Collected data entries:
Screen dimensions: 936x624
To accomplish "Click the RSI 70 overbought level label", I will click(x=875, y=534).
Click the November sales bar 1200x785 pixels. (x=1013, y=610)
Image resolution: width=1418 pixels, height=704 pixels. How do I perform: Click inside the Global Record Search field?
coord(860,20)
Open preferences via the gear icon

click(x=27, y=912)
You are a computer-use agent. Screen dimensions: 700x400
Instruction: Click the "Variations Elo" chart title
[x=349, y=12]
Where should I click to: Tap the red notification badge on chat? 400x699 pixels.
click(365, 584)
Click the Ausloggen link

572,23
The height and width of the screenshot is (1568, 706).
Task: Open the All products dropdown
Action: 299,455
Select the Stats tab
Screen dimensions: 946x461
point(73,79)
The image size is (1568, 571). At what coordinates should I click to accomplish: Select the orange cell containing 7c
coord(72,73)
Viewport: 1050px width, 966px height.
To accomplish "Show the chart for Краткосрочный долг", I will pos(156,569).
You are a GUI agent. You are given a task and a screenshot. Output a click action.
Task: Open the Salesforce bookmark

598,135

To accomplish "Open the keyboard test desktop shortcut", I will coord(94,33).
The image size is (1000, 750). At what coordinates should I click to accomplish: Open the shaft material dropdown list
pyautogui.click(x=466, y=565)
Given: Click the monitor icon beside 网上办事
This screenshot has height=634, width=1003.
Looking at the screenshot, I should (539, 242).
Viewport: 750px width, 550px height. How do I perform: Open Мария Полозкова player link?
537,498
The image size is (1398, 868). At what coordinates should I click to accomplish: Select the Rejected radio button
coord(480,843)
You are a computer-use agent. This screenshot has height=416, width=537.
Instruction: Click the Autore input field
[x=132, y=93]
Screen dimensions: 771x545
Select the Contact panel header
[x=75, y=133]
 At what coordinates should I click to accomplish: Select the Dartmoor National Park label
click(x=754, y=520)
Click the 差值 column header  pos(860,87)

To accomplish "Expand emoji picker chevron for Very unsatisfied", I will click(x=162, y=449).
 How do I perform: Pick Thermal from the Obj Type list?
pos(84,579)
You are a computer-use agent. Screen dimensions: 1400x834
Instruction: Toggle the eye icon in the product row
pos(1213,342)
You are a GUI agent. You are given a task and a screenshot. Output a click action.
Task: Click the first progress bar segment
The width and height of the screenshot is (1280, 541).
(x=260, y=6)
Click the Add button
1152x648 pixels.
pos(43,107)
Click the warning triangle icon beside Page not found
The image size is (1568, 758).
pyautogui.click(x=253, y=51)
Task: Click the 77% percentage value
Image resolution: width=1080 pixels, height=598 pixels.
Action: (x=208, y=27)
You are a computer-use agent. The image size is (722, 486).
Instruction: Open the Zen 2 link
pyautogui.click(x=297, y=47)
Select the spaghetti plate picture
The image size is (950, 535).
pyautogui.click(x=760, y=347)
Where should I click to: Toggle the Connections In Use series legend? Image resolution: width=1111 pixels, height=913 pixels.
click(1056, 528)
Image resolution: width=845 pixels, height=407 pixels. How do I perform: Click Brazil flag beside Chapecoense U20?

> _The task_
Present all of the records above as a numbered list, one line per item, leaving out the blank lines.

> _Finished task_
1. Screen dimensions: 936x624
2. To accomplish "Click the RSI 70 overbought level label", I will click(x=875, y=534).
3. Click the November sales bar 1200x785 pixels. (x=1013, y=610)
4. Image resolution: width=1418 pixels, height=704 pixels. How do I perform: Click inside the Global Record Search field?
5. coord(860,20)
6. Open preferences via the gear icon
7. click(x=27, y=912)
8. You are a computer-use agent. Screen dimensions: 700x400
9. Instruction: Click the "Variations Elo" chart title
10. [x=349, y=12]
11. Where should I click to: Tap the red notification badge on chat? 400x699 pixels.
12. click(365, 584)
13. Click the Ausloggen link
14. 572,23
15. The height and width of the screenshot is (1568, 706).
16. Task: Open the All products dropdown
17. Action: 299,455
18. Select the Stats tab
19. Screen dimensions: 946x461
20. point(73,79)
21. The image size is (1568, 571). At what coordinates should I click to accomplish: Select the orange cell containing 7c
22. coord(72,73)
23. Viewport: 1050px width, 966px height.
24. To accomplish "Show the chart for Краткосрочный долг", I will pos(156,569).
25. You are a GUI agent. You are given a task and a screenshot. Output a click action.
26. Task: Open the Salesforce bookmark
27. 598,135
28. To accomplish "Open the keyboard test desktop shortcut", I will coord(94,33).
29. The image size is (1000, 750). At what coordinates should I click to accomplish: Open the shaft material dropdown list
30. pyautogui.click(x=466, y=565)
31. Given: Click the monitor icon beside 网上办事
32. This screenshot has height=634, width=1003.
33. Looking at the screenshot, I should (539, 242).
34. Viewport: 750px width, 550px height. How do I perform: Open Мария Полозкова player link?
35. 537,498
36. The image size is (1398, 868). At what coordinates should I click to accomplish: Select the Rejected radio button
37. coord(480,843)
38. You are a computer-use agent. This screenshot has height=416, width=537.
39. Instruction: Click the Autore input field
40. [x=132, y=93]
41. Screen dimensions: 771x545
42. Select the Contact panel header
43. [x=75, y=133]
44.  At what coordinates should I click to accomplish: Select the Dartmoor National Park label
45. click(x=754, y=520)
46. Click the 差值 column header  pos(860,87)
47. To accomplish "Expand emoji picker chevron for Very unsatisfied", I will click(x=162, y=449).
48.  How do I perform: Pick Thermal from the Obj Type list?
49. pos(84,579)
50. You are a computer-use agent. Screen dimensions: 1400x834
51. Instruction: Toggle the eye icon in the product row
52. pos(1213,342)
53. You are a GUI agent. You are given a task and a screenshot. Output a click action.
54. Task: Click the first progress bar segment
55. The width and height of the screenshot is (1280, 541).
56. (x=260, y=6)
57. Click the Add button
58. 1152x648 pixels.
59. pos(43,107)
60. Click the warning triangle icon beside Page not found
61. The image size is (1568, 758).
62. pyautogui.click(x=253, y=51)
63. Task: Click the 77% percentage value
64. Image resolution: width=1080 pixels, height=598 pixels.
65. Action: (x=208, y=27)
66. You are a computer-use agent. The image size is (722, 486).
67. Instruction: Open the Zen 2 link
68. pyautogui.click(x=297, y=47)
69. Select the spaghetti plate picture
70. The image size is (950, 535).
71. pyautogui.click(x=760, y=347)
72. Where should I click to: Toggle the Connections In Use series legend? Image resolution: width=1111 pixels, height=913 pixels.
73. click(1056, 528)
74. Image resolution: width=845 pixels, height=407 pixels. How do I perform: Click Brazil flag beside Chapecoense U20?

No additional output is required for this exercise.